レコード会社各社も、パソコン、CD-R、プリンタなどを利用したCDの完全なコピーを防ぐことは、CDの売り上げ低下の有効な対策になるとして理解を示している。ただし、この運用基準やロゴマークが発表されたあと、ウェブ上などでも消費者による反発に近い意見は多く、問題点を指摘する声は大きい。
例えば今回の運用基準では、どのようなコピープロテクト技術を採用するかは、すべて個々のレコード会社にゆだねられている。となると、ある会社のロゴマーク付きのコピープロテクトCDは、いつも使っているCDプレイヤーで再生できたのに、別の会社のロゴマーク付きのコピープロテクトCDは再生できなかった、ということが起こり得る。
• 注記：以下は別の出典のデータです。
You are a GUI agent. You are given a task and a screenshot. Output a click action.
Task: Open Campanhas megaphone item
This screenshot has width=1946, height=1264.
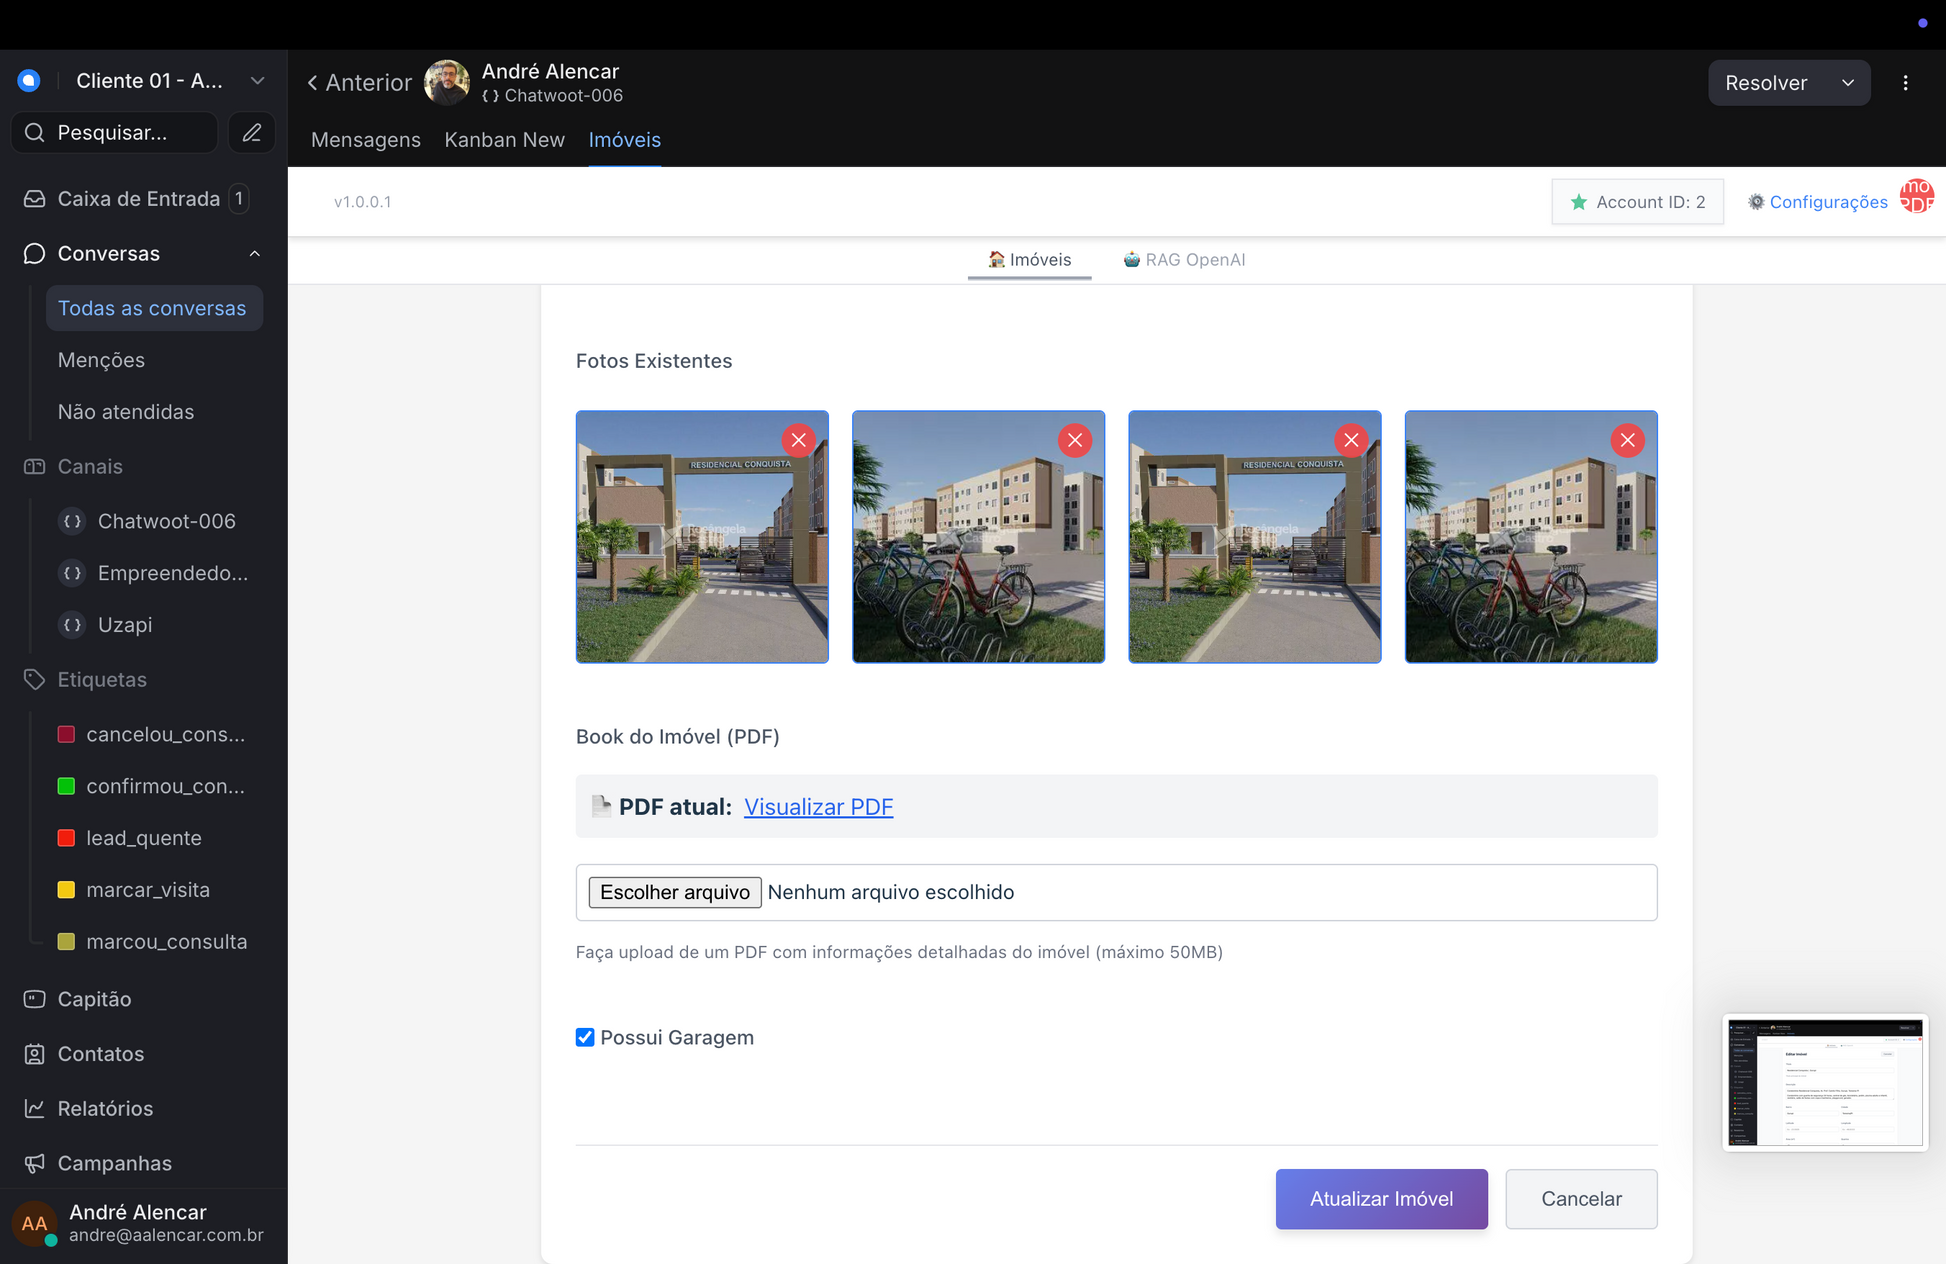pos(114,1163)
エイベックスが再生できるCDプレイヤーの機種名を明らかにできていない点に責任不足という声も聞かれるが、MP3の再生機能の付いたポータブルプレイヤーはどうなのか、カーステレオはどうなのか、DVDプレイヤーはどうなのかなど、このロゴマークはその機種で100%再生できるというお墨付きを与えるものではない。一般消費者にとっては、使っているCDプレイヤー内のドライブが音楽用CDプレイヤーなのか、CD-ROMドライブなのかを判断することなどできないのだから、再生してみるまでは保証は何もないのだ。果たして、そんなロゴマークに何の意味があるのだろうか?
次ページから紹介していくような、てんでんバラバラなコピープロテクト技術を、1つのマークでまとめてしまうのは危険な行為であると感じる。エイベックスのコピープロテクトCDで再生できるカーステレオもあれば、できないカーステレオがあったり、再生できるゲーム機もあれば、できないゲーム機もあったりという状況で、「DVD」「ゲーム機」「カーCD」という言葉に○×を付けるだけで責任が果たせるとは思われない。そんなバクチのような感覚で音楽を購入し、音楽を楽しめる人は少ないと思うのだが。